Thursday, May 27

Review: Marie Antoinette

Before I begin this review, I want to announce that I'm suddenly getting an assload of readers! This is probably mostly due to the shout-out my little sister (well, kind of) made for me on her blog. It's in dutch, and it's very cutesey and green. You should check it out. Here's looking at you, kid.

Okay, on to the review.

Sofia Coppola only made three feature films. She is the daughter of what I think is one of the most over-rated filmmakers ever. And she is a female director in a completely male-dominated industry. It's pretty much a miracle I like her so much. Her style is refreshing and sweet, her dialogues witty and charming and her use of music bordering on genius. And in Marie Antoinette, she pulls all of this off again.

Marie Antoinette tells the story of the French queen from the moment she leaves Austria for France up until the moment she fleas Versailles. If you were hoping for some gory beheadings, bad luck. Instead, we get to see MA's daily routine in and around Versailles. The extensive (and at times downright ridiculous) rituals for everything, the endless gossip, the attempts to reproduce with a guy who has the libido of a wet tissue... Everything. But where most costume dramas have a swooning, boring girl as the protagonist, the Marie Antoinette in this film resembles a modern it-girl.

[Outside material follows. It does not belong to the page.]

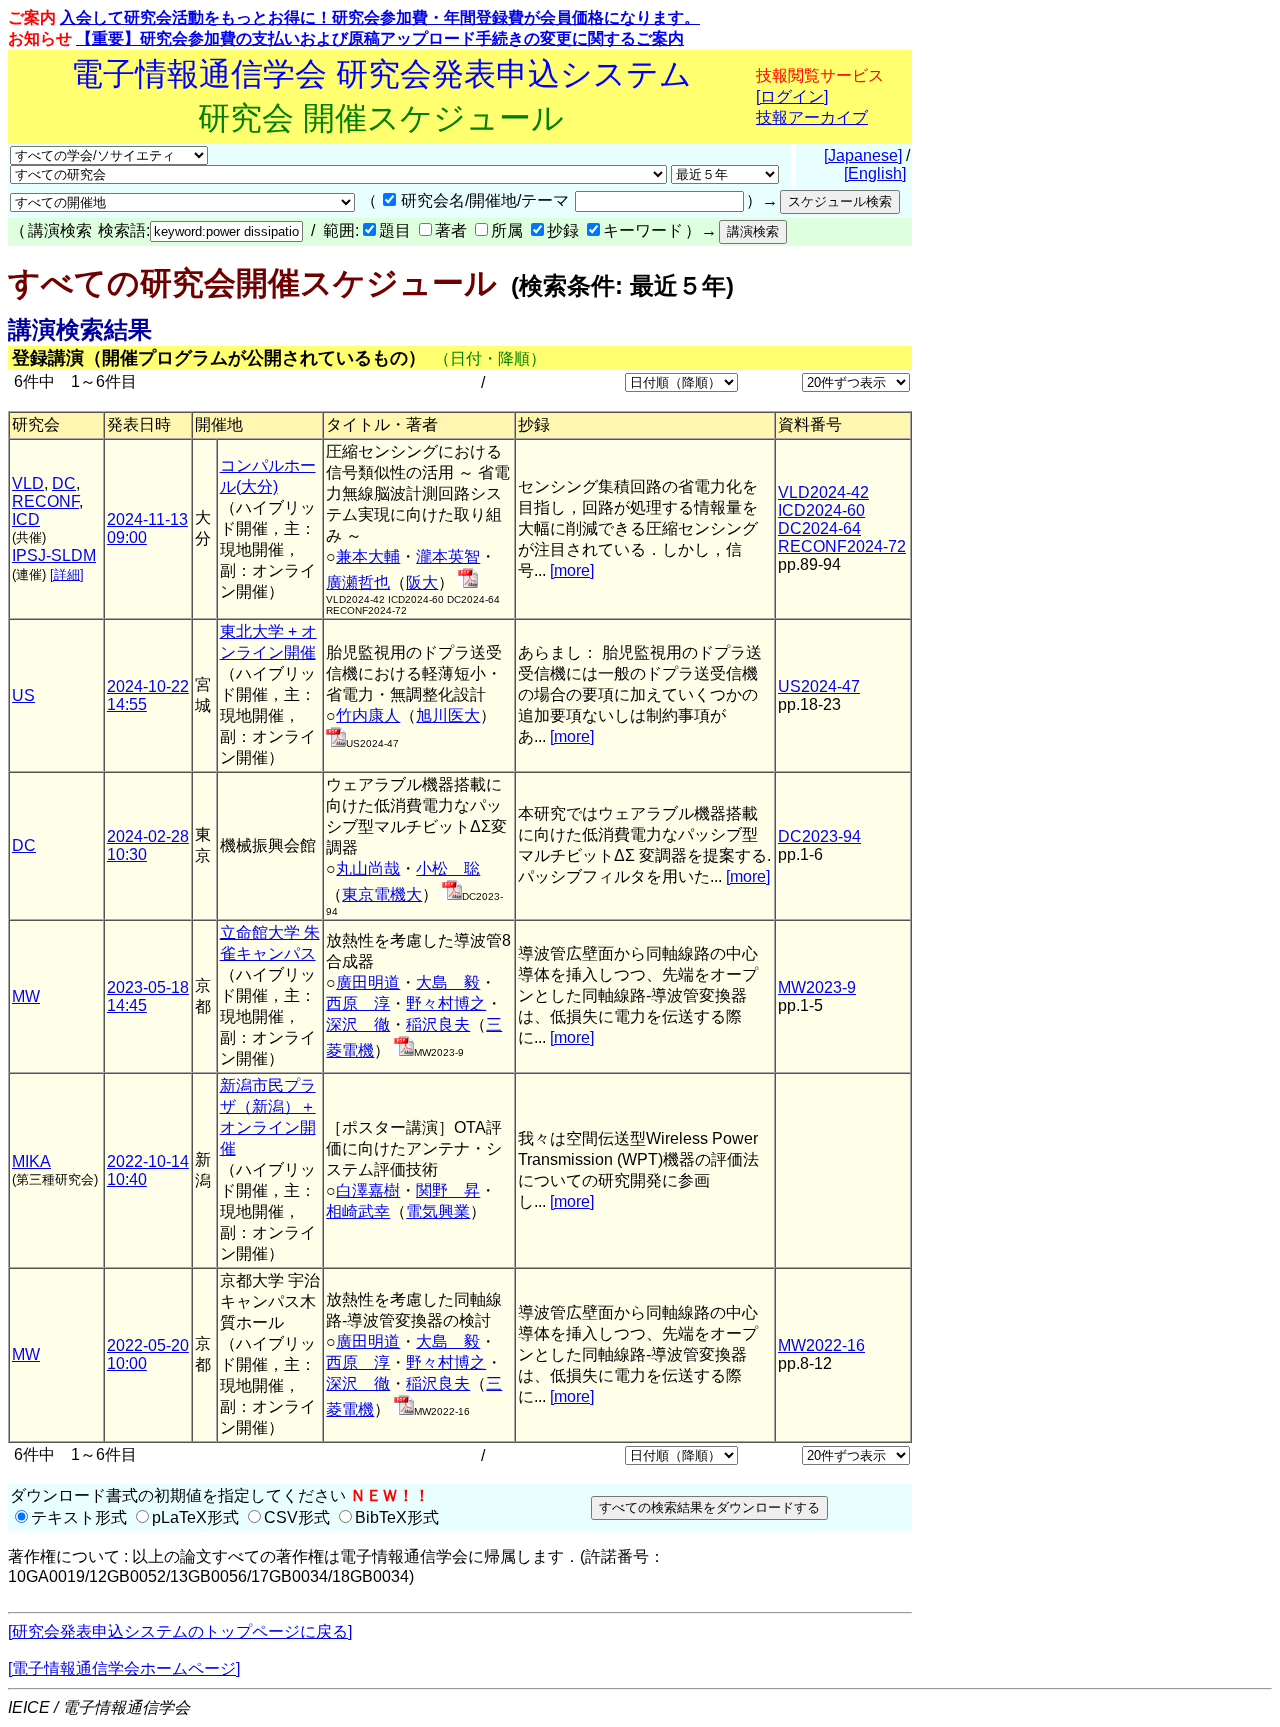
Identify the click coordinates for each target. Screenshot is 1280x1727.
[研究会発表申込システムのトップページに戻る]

Mrs. Copolla has been criticized for the historical inaccuracies in the film. For instance, when MA is  trying on shoes, you can clearly see a pair of blue All-Stars in the background. But that was exactly her point: Marie Antoinette was just a teenager. Not exactly one in normal circumstances, but a teenager nevertheless. Having parties, shopping, talking with her friends for hours on end, having boyfriends... Everything. She has more similarities with Paris Hilton then with Jane Eyre.

She even has her own sextape now.

The movie trades in the bleak English countryside for the splendor of Versailles and the strong colors of pastry and dresses. The crew was even given permission to film at Versailles, which is very rare. This style gives the movie a completely unique feel, which is helped by the equally unusual soundtrack. Copolla ditches the harpsichords and string orchestra's for hip indiepop and post-punk. It works so well that you hardly even notice it after a while. The soundtrack now proudly resided on my iPod, and probably will stay there.

But despite all the goodness Marie Antoinette has to offer, I was a little disappointed by it. It was good, definitely, but it didn't connect to me emotionally in the way The Virgin Suicides and Lost in Translation did. As it is, it's a wonderfully stylish flick that kicks convention in the balls and delivers something very unique in the progress. And that is more then enough.


The music is in style: really, really hip.